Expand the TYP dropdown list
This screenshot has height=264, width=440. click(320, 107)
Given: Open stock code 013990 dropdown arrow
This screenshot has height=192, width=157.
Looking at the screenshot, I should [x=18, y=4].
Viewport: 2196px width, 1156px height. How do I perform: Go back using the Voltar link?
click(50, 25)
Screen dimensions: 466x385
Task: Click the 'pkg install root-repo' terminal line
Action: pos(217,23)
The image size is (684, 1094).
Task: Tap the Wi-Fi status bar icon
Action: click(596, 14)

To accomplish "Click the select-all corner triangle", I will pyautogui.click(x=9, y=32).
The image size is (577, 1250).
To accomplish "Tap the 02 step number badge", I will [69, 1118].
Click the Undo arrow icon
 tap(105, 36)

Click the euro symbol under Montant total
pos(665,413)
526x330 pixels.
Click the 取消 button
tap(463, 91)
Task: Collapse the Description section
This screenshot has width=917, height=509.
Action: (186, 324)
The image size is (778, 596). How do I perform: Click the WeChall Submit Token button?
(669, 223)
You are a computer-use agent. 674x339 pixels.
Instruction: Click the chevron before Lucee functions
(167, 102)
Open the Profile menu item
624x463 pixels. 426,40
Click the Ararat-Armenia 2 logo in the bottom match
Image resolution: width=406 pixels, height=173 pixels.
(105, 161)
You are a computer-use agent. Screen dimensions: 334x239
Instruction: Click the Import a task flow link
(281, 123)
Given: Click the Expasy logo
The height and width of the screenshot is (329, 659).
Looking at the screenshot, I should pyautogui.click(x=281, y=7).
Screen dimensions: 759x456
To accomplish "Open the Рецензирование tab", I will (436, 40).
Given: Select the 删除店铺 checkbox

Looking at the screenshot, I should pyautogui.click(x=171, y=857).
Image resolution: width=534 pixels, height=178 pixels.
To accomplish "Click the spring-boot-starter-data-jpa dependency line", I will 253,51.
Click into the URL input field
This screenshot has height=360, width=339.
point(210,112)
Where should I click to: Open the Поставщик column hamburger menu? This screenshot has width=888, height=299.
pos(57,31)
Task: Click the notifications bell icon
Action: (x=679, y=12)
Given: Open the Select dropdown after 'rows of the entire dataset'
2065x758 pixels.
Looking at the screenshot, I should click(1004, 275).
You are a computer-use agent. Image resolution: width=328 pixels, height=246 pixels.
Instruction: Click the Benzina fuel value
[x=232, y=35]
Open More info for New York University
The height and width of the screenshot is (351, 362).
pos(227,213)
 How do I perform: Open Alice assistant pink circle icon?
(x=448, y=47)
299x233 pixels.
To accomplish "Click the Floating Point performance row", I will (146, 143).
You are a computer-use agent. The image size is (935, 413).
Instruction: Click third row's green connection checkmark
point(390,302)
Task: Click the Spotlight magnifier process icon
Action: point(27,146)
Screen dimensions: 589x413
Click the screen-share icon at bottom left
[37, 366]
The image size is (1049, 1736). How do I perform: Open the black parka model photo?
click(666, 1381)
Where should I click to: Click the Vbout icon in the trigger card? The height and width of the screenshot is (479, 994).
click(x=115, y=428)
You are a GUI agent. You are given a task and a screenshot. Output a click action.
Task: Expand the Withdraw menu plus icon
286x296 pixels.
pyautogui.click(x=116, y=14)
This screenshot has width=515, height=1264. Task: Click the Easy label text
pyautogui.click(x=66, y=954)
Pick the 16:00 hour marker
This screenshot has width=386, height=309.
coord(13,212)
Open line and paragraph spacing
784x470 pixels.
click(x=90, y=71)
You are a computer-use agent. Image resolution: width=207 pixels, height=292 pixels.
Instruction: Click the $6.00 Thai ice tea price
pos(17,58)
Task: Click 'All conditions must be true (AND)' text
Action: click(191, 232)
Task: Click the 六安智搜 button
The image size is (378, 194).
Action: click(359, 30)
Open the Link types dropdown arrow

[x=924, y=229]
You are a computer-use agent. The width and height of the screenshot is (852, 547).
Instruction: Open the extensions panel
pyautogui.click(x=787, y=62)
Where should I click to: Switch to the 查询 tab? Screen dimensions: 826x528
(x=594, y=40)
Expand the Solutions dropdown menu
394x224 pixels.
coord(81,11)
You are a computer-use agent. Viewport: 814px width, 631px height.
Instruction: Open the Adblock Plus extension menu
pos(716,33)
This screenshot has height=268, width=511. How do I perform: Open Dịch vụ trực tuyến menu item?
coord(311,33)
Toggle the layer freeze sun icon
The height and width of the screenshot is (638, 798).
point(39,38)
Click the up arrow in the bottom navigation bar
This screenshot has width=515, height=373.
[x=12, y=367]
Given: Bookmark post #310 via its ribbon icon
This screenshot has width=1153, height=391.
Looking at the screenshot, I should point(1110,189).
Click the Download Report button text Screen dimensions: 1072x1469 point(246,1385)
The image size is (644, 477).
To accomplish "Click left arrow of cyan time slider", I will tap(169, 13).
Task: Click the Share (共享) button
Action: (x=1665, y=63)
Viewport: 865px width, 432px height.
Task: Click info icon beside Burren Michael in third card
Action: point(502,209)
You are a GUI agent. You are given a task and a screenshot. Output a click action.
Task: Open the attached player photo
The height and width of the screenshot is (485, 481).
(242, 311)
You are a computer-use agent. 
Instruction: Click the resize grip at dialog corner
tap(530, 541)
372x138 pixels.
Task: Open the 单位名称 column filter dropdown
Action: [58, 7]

ACTIVITY:
Print the whole listing exactly as it is.

THE ANSWER:
Expand the TYP dropdown list
This screenshot has height=264, width=440. click(320, 107)
Given: Open stock code 013990 dropdown arrow
This screenshot has height=192, width=157.
Looking at the screenshot, I should [x=18, y=4].
Viewport: 2196px width, 1156px height. How do I perform: Go back using the Voltar link?
click(50, 25)
Screen dimensions: 466x385
Task: Click the 'pkg install root-repo' terminal line
Action: pos(217,23)
The image size is (684, 1094).
Task: Tap the Wi-Fi status bar icon
Action: click(596, 14)

To accomplish "Click the select-all corner triangle", I will pyautogui.click(x=9, y=32).
The image size is (577, 1250).
To accomplish "Tap the 02 step number badge", I will [69, 1118].
Click the Undo arrow icon
 tap(105, 36)

Click the euro symbol under Montant total
pos(665,413)
526x330 pixels.
Click the 取消 button
tap(463, 91)
Task: Collapse the Description section
This screenshot has width=917, height=509.
Action: (186, 324)
The image size is (778, 596). How do I perform: Click the WeChall Submit Token button?
(669, 223)
You are a computer-use agent. 674x339 pixels.
Instruction: Click the chevron before Lucee functions
(167, 102)
Open the Profile menu item
624x463 pixels. 426,40
Click the Ararat-Armenia 2 logo in the bottom match
Image resolution: width=406 pixels, height=173 pixels.
(105, 161)
You are a computer-use agent. Screen dimensions: 334x239
Instruction: Click the Import a task flow link
(281, 123)
Given: Click the Expasy logo
The height and width of the screenshot is (329, 659).
Looking at the screenshot, I should pyautogui.click(x=281, y=7).
Screen dimensions: 759x456
To accomplish "Open the Рецензирование tab", I will (436, 40).
Given: Select the 删除店铺 checkbox

Looking at the screenshot, I should pyautogui.click(x=171, y=857).
Image resolution: width=534 pixels, height=178 pixels.
To accomplish "Click the spring-boot-starter-data-jpa dependency line", I will 253,51.
Click into the URL input field
This screenshot has height=360, width=339.
point(210,112)
Where should I click to: Open the Поставщик column hamburger menu? This screenshot has width=888, height=299.
pos(57,31)
Task: Click the notifications bell icon
Action: (x=679, y=12)
Given: Open the Select dropdown after 'rows of the entire dataset'
2065x758 pixels.
Looking at the screenshot, I should click(1004, 275).
You are a computer-use agent. Image resolution: width=328 pixels, height=246 pixels.
Instruction: Click the Benzina fuel value
[x=232, y=35]
Open More info for New York University
The height and width of the screenshot is (351, 362).
pos(227,213)
 How do I perform: Open Alice assistant pink circle icon?
(x=448, y=47)
299x233 pixels.
To accomplish "Click the Floating Point performance row", I will (146, 143).
You are a computer-use agent. The image size is (935, 413).
Instruction: Click third row's green connection checkmark
point(390,302)
Task: Click the Spotlight magnifier process icon
Action: point(27,146)
Screen dimensions: 589x413
Click the screen-share icon at bottom left
[37, 366]
The image size is (1049, 1736). How do I perform: Open the black parka model photo?
click(666, 1381)
Where should I click to: Click the Vbout icon in the trigger card? The height and width of the screenshot is (479, 994).
click(x=115, y=428)
You are a GUI agent. You are given a task and a screenshot. Output a click action.
Task: Expand the Withdraw menu plus icon
286x296 pixels.
pyautogui.click(x=116, y=14)
This screenshot has width=515, height=1264. Task: Click the Easy label text
pyautogui.click(x=66, y=954)
Pick the 16:00 hour marker
This screenshot has width=386, height=309.
coord(13,212)
Open line and paragraph spacing
784x470 pixels.
click(x=90, y=71)
You are a computer-use agent. Image resolution: width=207 pixels, height=292 pixels.
Instruction: Click the $6.00 Thai ice tea price
pos(17,58)
Task: Click 'All conditions must be true (AND)' text
Action: click(191, 232)
Task: Click the 六安智搜 button
The image size is (378, 194).
Action: click(359, 30)
Open the Link types dropdown arrow

[x=924, y=229]
You are a computer-use agent. The width and height of the screenshot is (852, 547).
Instruction: Open the extensions panel
pyautogui.click(x=787, y=62)
Where should I click to: Switch to the 查询 tab? Screen dimensions: 826x528
(x=594, y=40)
Expand the Solutions dropdown menu
394x224 pixels.
coord(81,11)
You are a computer-use agent. Viewport: 814px width, 631px height.
Instruction: Open the Adblock Plus extension menu
pos(716,33)
This screenshot has height=268, width=511. How do I perform: Open Dịch vụ trực tuyến menu item?
coord(311,33)
Toggle the layer freeze sun icon
The height and width of the screenshot is (638, 798).
point(39,38)
Click the up arrow in the bottom navigation bar
This screenshot has width=515, height=373.
[x=12, y=367]
Given: Bookmark post #310 via its ribbon icon
This screenshot has width=1153, height=391.
Looking at the screenshot, I should point(1110,189).
Click the Download Report button text Screen dimensions: 1072x1469 point(246,1385)
The image size is (644, 477).
To accomplish "Click left arrow of cyan time slider", I will tap(169, 13).
Task: Click the Share (共享) button
Action: (x=1665, y=63)
Viewport: 865px width, 432px height.
Task: Click info icon beside Burren Michael in third card
Action: point(502,209)
You are a GUI agent. You are given a task and a screenshot. Output a click action.
Task: Open the attached player photo
The height and width of the screenshot is (485, 481).
(242, 311)
You are a computer-use agent. 
Instruction: Click the resize grip at dialog corner
tap(530, 541)
372x138 pixels.
Task: Open the 单位名称 column filter dropdown
Action: [58, 7]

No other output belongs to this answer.